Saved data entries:
• • •

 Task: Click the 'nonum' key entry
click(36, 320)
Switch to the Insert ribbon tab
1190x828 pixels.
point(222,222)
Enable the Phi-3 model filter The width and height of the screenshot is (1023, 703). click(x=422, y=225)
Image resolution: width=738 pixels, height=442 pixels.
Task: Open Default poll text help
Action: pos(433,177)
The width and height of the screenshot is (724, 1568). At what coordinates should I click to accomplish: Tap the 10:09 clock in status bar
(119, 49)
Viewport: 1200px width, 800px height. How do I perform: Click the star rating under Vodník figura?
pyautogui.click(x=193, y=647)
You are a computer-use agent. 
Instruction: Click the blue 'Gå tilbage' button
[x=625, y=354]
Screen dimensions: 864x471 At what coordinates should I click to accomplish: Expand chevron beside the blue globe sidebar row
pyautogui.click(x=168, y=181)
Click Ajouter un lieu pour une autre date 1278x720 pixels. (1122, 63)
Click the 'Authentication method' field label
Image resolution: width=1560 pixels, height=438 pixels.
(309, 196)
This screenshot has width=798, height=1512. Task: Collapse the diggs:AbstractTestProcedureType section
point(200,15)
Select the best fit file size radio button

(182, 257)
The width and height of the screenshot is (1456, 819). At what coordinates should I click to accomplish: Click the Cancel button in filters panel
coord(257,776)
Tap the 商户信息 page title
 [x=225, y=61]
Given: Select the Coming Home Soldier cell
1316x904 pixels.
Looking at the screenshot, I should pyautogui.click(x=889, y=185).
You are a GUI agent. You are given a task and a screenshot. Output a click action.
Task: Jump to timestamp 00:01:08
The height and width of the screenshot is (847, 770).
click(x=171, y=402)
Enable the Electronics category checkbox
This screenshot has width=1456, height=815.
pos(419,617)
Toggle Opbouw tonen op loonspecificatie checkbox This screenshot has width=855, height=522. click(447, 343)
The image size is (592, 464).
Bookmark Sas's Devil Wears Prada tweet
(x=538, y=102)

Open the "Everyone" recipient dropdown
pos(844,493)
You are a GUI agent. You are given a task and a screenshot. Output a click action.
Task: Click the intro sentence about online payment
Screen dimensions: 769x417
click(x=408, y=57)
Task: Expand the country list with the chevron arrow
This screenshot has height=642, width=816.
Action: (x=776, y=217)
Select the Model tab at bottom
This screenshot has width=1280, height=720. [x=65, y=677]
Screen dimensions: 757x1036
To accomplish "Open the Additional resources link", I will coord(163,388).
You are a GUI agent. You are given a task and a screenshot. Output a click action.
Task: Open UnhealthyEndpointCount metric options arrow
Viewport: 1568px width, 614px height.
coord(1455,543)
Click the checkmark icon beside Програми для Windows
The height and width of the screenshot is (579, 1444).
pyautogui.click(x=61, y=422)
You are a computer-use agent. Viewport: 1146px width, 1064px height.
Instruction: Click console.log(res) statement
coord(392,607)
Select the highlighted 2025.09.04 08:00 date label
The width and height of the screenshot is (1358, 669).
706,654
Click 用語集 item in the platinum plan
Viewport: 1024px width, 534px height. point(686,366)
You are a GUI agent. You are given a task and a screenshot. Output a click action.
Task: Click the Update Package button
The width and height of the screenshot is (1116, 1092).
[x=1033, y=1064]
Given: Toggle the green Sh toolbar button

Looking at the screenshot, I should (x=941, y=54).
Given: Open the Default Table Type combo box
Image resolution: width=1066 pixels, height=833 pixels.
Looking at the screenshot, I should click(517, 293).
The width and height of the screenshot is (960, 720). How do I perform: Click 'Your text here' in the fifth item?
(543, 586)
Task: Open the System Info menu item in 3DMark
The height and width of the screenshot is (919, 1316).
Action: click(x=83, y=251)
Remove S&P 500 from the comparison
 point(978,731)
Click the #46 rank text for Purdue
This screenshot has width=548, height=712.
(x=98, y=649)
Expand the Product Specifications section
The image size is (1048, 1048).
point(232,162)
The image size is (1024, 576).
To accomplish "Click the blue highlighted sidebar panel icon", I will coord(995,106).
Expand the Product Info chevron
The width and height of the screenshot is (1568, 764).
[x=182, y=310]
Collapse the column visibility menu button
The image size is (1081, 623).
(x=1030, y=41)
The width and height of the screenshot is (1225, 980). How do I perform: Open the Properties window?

• • •

What you are asked to do:
Duplicate the data starting with the line containing "The image size is (592, 464)." and going on through the line containing "Looking at the screenshot, I should click(517, 293).", including both of those lines.

Result for this task:
The image size is (592, 464).
Bookmark Sas's Devil Wears Prada tweet
(x=538, y=102)

Open the "Everyone" recipient dropdown
pos(844,493)
You are a GUI agent. You are given a task and a screenshot. Output a click action.
Task: Click the intro sentence about online payment
Screen dimensions: 769x417
click(x=408, y=57)
Task: Expand the country list with the chevron arrow
This screenshot has height=642, width=816.
Action: (x=776, y=217)
Select the Model tab at bottom
This screenshot has width=1280, height=720. [x=65, y=677]
Screen dimensions: 757x1036
To accomplish "Open the Additional resources link", I will coord(163,388).
You are a GUI agent. You are given a task and a screenshot. Output a click action.
Task: Open UnhealthyEndpointCount metric options arrow
Viewport: 1568px width, 614px height.
coord(1455,543)
Click the checkmark icon beside Програми для Windows
The height and width of the screenshot is (579, 1444).
pyautogui.click(x=61, y=422)
You are a computer-use agent. Viewport: 1146px width, 1064px height.
Instruction: Click console.log(res) statement
coord(392,607)
Select the highlighted 2025.09.04 08:00 date label
The width and height of the screenshot is (1358, 669).
706,654
Click 用語集 item in the platinum plan
Viewport: 1024px width, 534px height. point(686,366)
You are a GUI agent. You are given a task and a screenshot. Output a click action.
Task: Click the Update Package button
The width and height of the screenshot is (1116, 1092).
[x=1033, y=1064]
Given: Toggle the green Sh toolbar button

Looking at the screenshot, I should (x=941, y=54).
Given: Open the Default Table Type combo box
Image resolution: width=1066 pixels, height=833 pixels.
Looking at the screenshot, I should click(517, 293).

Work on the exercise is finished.